Saved entries:
--- START ---

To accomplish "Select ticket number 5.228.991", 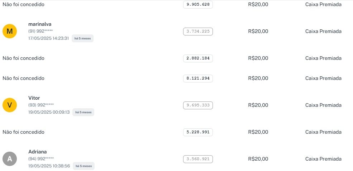I will (x=198, y=132).
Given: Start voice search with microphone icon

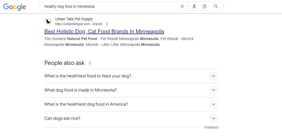Looking at the screenshot, I should [x=194, y=7].
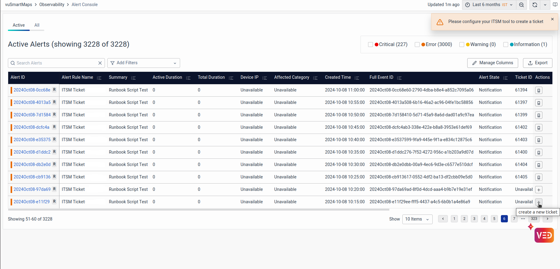The image size is (560, 269).
Task: Select the Active tab
Action: point(18,25)
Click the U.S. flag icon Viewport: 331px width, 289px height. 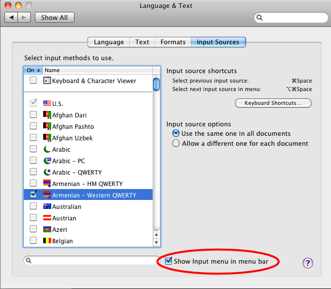click(47, 103)
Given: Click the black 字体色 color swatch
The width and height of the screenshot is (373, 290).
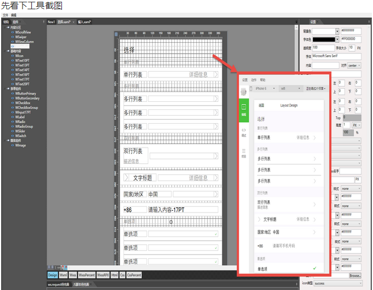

--- END ---

What is needed here is an exact copy of the lines from the line containing "Given: Click the black 字体色 color swatch" through the end of the records, with every picture left out.

**Result below**.
Given: Click the black 字体色 color swatch
The width and height of the screenshot is (373, 290).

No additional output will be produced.